Provided information:

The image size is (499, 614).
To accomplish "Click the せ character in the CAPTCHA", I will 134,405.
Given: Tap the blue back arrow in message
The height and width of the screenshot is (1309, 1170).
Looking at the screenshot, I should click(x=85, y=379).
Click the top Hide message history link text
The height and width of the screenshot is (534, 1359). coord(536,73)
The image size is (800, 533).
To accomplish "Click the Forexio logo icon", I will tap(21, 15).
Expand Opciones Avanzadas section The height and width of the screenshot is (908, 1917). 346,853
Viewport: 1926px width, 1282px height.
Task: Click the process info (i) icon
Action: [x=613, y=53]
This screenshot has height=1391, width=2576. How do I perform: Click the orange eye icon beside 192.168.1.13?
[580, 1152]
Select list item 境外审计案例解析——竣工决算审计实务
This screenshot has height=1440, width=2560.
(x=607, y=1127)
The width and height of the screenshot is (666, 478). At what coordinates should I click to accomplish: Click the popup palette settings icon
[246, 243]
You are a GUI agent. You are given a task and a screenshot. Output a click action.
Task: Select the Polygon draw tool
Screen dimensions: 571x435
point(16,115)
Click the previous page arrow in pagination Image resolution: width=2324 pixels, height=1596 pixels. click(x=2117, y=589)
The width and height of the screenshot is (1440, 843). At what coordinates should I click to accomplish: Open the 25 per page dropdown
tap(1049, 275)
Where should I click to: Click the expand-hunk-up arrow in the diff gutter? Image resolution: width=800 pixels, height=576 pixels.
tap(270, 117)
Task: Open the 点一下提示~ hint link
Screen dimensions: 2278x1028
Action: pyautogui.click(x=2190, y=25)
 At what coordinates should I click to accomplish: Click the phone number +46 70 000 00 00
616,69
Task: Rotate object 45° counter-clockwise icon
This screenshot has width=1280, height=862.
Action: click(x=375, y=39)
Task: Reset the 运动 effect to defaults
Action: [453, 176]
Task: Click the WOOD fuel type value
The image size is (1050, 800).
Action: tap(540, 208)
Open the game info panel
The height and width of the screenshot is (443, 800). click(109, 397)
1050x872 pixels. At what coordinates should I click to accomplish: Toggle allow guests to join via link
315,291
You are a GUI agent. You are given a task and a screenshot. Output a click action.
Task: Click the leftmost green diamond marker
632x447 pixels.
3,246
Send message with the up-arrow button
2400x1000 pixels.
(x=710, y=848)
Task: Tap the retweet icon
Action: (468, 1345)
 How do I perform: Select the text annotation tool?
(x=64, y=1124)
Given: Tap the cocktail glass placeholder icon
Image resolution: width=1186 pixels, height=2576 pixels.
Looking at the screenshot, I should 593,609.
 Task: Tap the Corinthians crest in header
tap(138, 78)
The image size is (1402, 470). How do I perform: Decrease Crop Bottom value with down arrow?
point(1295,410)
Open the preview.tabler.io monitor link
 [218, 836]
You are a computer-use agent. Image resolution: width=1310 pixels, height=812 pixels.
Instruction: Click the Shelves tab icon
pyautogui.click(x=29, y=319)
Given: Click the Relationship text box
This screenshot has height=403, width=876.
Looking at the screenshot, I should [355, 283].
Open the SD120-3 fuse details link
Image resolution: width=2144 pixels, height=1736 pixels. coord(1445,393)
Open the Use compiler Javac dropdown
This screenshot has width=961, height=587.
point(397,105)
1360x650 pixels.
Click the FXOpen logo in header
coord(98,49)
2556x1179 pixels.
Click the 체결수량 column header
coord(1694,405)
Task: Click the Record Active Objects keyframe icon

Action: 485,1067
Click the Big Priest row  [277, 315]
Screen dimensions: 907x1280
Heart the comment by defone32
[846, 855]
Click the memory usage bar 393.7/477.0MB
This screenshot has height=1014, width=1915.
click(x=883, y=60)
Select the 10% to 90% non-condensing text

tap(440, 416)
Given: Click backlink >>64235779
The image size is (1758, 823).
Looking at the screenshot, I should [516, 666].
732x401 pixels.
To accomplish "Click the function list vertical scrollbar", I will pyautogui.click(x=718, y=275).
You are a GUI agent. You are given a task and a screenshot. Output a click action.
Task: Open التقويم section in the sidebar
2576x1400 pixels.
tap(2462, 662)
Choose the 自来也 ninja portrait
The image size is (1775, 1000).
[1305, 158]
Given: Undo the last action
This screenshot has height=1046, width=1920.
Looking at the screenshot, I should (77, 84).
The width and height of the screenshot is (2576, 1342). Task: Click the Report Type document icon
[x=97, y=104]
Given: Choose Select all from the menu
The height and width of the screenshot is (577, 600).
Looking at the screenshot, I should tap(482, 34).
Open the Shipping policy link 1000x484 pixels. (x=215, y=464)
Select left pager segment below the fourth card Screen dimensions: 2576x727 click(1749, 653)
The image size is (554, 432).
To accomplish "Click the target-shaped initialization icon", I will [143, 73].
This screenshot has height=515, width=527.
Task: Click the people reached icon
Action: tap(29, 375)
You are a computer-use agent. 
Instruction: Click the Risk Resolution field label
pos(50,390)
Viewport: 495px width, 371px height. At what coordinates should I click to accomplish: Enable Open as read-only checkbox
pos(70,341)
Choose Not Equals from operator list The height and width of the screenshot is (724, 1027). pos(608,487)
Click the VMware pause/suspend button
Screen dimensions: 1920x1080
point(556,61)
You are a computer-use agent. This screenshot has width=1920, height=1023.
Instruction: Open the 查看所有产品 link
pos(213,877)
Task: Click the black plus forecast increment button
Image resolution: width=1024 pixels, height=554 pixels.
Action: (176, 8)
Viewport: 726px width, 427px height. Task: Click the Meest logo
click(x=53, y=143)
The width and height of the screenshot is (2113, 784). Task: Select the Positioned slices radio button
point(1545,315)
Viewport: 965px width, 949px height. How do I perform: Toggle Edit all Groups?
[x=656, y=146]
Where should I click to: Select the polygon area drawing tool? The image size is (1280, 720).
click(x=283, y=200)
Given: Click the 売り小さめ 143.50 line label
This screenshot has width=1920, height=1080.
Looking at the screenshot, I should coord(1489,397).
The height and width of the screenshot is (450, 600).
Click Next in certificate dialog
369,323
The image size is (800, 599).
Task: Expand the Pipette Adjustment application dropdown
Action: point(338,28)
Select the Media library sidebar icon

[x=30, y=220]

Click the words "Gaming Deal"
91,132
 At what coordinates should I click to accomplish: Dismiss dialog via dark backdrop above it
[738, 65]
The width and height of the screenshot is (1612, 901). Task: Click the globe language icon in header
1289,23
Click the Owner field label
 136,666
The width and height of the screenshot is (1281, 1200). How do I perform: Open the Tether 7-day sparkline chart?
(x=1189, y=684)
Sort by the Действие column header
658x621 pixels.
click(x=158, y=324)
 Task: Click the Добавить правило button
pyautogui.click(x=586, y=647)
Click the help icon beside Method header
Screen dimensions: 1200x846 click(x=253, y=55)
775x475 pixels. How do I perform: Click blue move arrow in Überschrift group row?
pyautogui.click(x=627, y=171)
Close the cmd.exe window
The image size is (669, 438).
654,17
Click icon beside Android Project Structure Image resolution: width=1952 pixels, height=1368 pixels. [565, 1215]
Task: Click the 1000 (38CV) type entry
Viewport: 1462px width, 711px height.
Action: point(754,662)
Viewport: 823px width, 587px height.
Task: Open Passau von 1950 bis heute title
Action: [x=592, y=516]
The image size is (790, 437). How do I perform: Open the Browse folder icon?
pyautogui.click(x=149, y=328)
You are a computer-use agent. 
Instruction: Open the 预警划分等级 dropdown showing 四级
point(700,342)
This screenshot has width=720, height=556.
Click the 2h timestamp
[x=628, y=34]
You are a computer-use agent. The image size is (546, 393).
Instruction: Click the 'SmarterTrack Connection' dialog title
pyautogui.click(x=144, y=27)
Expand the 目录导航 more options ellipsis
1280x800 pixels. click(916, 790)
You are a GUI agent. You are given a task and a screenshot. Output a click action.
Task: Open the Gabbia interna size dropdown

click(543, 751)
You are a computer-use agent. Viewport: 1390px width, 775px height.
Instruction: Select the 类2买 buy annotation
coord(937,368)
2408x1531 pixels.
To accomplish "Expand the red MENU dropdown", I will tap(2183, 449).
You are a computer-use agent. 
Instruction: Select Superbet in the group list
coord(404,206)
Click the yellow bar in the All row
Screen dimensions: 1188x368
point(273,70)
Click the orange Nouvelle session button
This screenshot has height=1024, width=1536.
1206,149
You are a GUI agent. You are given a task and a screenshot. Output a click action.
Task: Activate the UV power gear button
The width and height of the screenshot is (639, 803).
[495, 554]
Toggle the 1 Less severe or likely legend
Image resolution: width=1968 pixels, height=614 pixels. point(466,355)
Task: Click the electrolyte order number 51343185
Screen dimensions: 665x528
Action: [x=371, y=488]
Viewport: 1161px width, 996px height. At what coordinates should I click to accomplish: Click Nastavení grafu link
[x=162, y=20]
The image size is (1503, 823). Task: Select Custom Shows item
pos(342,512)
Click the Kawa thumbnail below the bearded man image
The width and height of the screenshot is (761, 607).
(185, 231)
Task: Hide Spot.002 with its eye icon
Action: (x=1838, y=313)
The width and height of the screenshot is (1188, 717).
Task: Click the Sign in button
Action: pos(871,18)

Exercise requirements:
Copy out the lines of the material between the one holding "At what coordinates should I click to accomplish: Dismiss" and the one holding "Screen dimensions: 1200x846", inclusive, keeping each one unchanged.

Answer to this task:
 At what coordinates should I click to accomplish: Dismiss dialog via dark backdrop above it
[738, 65]
The width and height of the screenshot is (1612, 901). Task: Click the globe language icon in header
1289,23
Click the Owner field label
 136,666
The width and height of the screenshot is (1281, 1200). How do I perform: Open the Tether 7-day sparkline chart?
(x=1189, y=684)
Sort by the Действие column header
658x621 pixels.
click(x=158, y=324)
 Task: Click the Добавить правило button
pyautogui.click(x=586, y=647)
Click the help icon beside Method header
Screen dimensions: 1200x846 click(x=253, y=55)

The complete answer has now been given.